Daniel Filan: I think you mention it in some places. And I was scratching my head a little bit, and then I was like, “Ah, now I see what’s going on.”

Scott Emmons: Yeah, I totally endorse that interpretation.

Daniel Filan: This thing where you can just do exact preference inference out of Boltzmann is a bit strange. I mean, I think you can kind of rescue it by… if you trust humans to give feedback over lotteries, like, “Do you prefer this chance of this trajectory versus this chance over this trajectory or just this trajectory?” then I think you can recover the same information with less strong assumptions.

So a final question I want to ask about the setting is: I believe intentionally, your results are generic over human beliefs about what the AI is actually doing given human observations, right? And so to me, this prompts this question of: humans can have rational beliefs or they can have irrational beliefs. And I wonder, how much does the rationality of belief play into your results if humans are actually getting the probability chance that the AI is doing overjustification or doing deceptive inflation… If the human has accurate beliefs about what the AI is doing, do you even get these issues? Or is it just in the case where humans are slightly inaccurate in their beliefs?

Scott Emmons: So if the human had perfectly accurate beliefs about what they’re doing at all times, then you wouldn’t get these issues. So this is only an issue that happens if the human has inaccurate beliefs. And specifically, these issues are happening… We have two objects in the paper. There’s the true return, and then there’s the return that the human thinks is occurring.

Daniel Filan: Where “return” just means “goodness measures”.

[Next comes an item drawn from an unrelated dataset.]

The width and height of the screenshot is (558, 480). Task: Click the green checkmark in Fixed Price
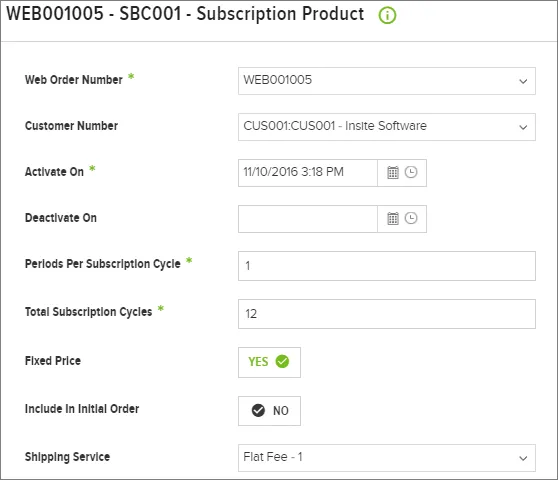[282, 362]
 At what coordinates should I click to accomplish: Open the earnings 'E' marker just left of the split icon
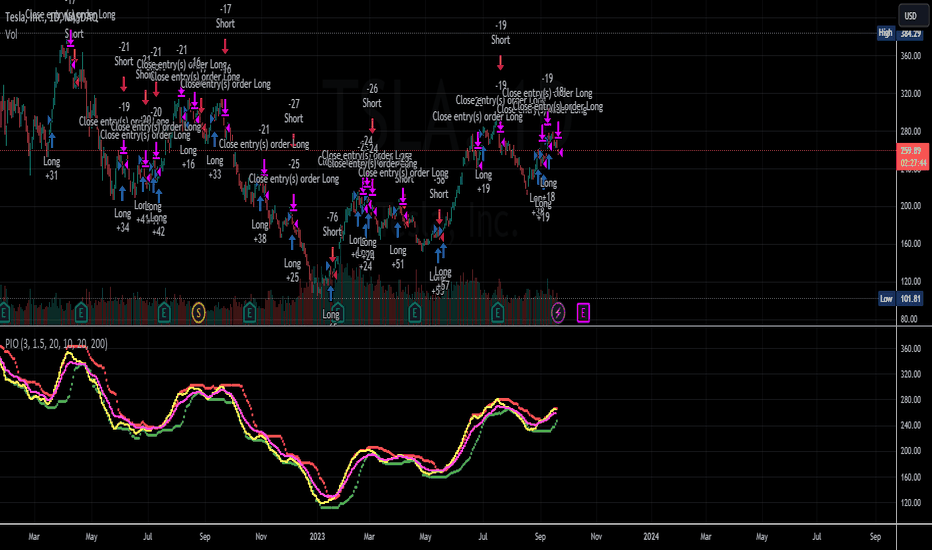click(x=164, y=312)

Scott Emmons: Goodness measures, yeah. So there’s “how good is the world?” And there’s “how good does the human think the world is?” So if these two are always equal to each other, you’ll never get a misalignment problem, and RLHF will maximize how good the human thinks the world is, and that’ll just always equal how good the world is. So if the human beliefs are perfect in that sense, you won’t get any of these issues. There can still be an issue, though, where the human might just not have enough… The word “belief” is referring both to how good the human is at interpreting the evidence they observe, and also just how much evidence do the observations even give them, in the first place, to make these judgments.

So even if the human were perfectly good at taking the available evidence and coming up with the most accurate beliefs possible, you could still have issues where they just don’t have enough evidence to even know how good the world is. And that could be a reason where you get a misalignment between how good they think the world is and how good the world actually is, even though they’re perfect reasoners in some sense.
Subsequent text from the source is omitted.